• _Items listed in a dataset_

● ● ● ● ●

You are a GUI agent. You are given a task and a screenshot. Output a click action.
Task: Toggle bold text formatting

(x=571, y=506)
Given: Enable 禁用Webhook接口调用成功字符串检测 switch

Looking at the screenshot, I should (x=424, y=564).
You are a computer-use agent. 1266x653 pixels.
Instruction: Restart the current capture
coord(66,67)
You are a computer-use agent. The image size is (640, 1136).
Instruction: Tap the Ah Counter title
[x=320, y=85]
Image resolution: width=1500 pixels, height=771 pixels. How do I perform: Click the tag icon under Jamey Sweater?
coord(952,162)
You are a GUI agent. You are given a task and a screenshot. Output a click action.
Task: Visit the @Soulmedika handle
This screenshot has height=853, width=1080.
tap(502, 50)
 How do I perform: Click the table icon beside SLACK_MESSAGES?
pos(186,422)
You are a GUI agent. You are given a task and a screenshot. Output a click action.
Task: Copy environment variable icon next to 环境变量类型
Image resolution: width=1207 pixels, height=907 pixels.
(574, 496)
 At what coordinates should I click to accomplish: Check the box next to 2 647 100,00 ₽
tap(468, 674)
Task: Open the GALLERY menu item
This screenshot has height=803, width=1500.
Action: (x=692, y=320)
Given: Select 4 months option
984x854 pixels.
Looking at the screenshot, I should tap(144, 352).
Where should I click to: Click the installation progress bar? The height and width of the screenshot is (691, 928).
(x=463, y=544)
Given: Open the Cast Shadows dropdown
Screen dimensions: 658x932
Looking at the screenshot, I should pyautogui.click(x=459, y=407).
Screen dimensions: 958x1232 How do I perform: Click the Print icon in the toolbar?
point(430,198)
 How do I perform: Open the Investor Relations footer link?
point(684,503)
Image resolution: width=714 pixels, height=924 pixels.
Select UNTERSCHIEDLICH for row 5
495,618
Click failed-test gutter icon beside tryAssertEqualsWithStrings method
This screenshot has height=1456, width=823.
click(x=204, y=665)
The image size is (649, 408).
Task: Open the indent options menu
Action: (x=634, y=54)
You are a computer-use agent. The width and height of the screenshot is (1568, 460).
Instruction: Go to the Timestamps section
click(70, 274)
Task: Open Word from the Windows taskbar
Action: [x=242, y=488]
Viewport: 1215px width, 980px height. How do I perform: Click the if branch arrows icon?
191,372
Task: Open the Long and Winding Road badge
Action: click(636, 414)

● ● ● ● ●

• _Work order_
Beginning with the line that holds "Given: Select 4 months option" and ending with the last line of the data, copy each line exactly and add nothing.

• _Result_
Given: Select 4 months option
984x854 pixels.
Looking at the screenshot, I should tap(144, 352).
Where should I click to: Click the installation progress bar? The height and width of the screenshot is (691, 928).
(x=463, y=544)
Given: Open the Cast Shadows dropdown
Screen dimensions: 658x932
Looking at the screenshot, I should pyautogui.click(x=459, y=407).
Screen dimensions: 958x1232 How do I perform: Click the Print icon in the toolbar?
point(430,198)
 How do I perform: Open the Investor Relations footer link?
point(684,503)
Image resolution: width=714 pixels, height=924 pixels.
Select UNTERSCHIEDLICH for row 5
495,618
Click failed-test gutter icon beside tryAssertEqualsWithStrings method
This screenshot has height=1456, width=823.
click(x=204, y=665)
The image size is (649, 408).
Task: Open the indent options menu
Action: (x=634, y=54)
You are a computer-use agent. The width and height of the screenshot is (1568, 460).
Instruction: Go to the Timestamps section
click(70, 274)
Task: Open Word from the Windows taskbar
Action: [x=242, y=488]
Viewport: 1215px width, 980px height. How do I perform: Click the if branch arrows icon?
191,372
Task: Open the Long and Winding Road badge
Action: click(636, 414)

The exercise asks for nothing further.